For subchallenge 2, we evaluated the model performance at three different levels:

  1. Sample level – measures model performance at the sample level. If any of the predicted labels of the three data types do not match the original sample label, it is considered an incorrect label at the sample level.
  2. Sample-data level - measures model performance at the level of each individual data type of each sample. A prediction that correctly identifies a mislabeled data type of a sample is considered a true positive at this level, even if the mislabeling is not corrected.
  3. Correction level – measures model performance at correcting sample mislabeling. At this level, only when a corrected label matches the true sample label will it be considered a true positive.

The final ranking was computed by averaging the F-scores at the three levels.

Finally, to determine significant performance differences between submissions, a bootstrapping approach was used to compute the confidence interval of the F-score of each submission. Rankings were generated based on: (1) method performance, by treating each submission as unique, and (2) submitter performance, by taking the median F-score of each participant’s submissions.

Method Performance Results

The table below shows the top 3 highest performing submissions/methods based on F-scores.

Name Submission Precision Recall F-score Mean(F-score) SD(F-score) 95%_CI_lower 95%_CI_upper
Anders Carlsson thep_bionamic_sub2_B 1 1 1 1 0 1 1
Renke Pan subchallenge_2_modelA_1 1 1 1 1 0 1 1
Soon Jye Kho subchallenge_2_sub1 1 1 1 1 0 1 1

The anonymized complete results table can be downloaded here. To protect the identity of participants, each participant’s performance will be emailed.

Submitter Performance Results

The table below shows the top 3 highest performing participants based on the median F-scores of their submissions.
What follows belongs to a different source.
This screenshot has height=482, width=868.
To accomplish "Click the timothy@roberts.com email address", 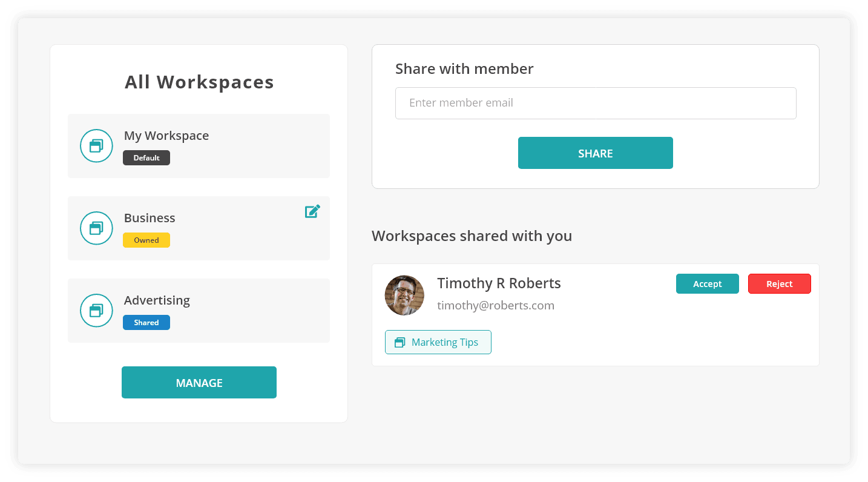I will click(496, 306).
Name F-score Mean(F-score) SD(F-score) 95%_CI_lower 95%_CI_upper
Anders Carlsson 0.967 0.965 0.009 0.963 0.967
Soon Jye Kho 0.967 0.965 0.009 0.963 0.967
Renke Pan 0.933 0.924 0.015 0.921 0.927

The performance of all submitters is shown in the figure below:

Figure: Median F-scores and the corresponding 95% confidence intervals. The confidence intervals were derived through a bootstrap procedure with 100 iterations.
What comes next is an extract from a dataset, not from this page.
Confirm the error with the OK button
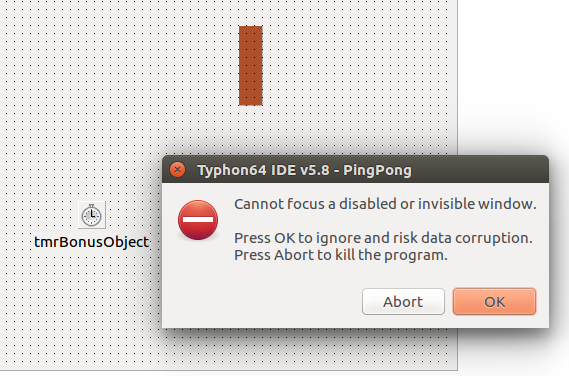The image size is (569, 376). [x=494, y=302]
The anonymized complete results table can be downloaded here. To protect the identity of participants, each participant’s performance will be emailed.

Scientific Manuscript

The NCI-CPTAC Multi-omics Enabled Sample Mislabeling Correction Challenge team plans to prepare a scientific manuscript that describes that challenge and challenge results. All challenge participants that submit a one-page description of their methods will be included as a challenge participant consortium author. In addition, the challenge team will select some participants, based on performance and/or unique methodology, to participate in the manuscript development.

Challenge Key

The subchallenge 2 key, including mislabeling information for the test samples, is available here.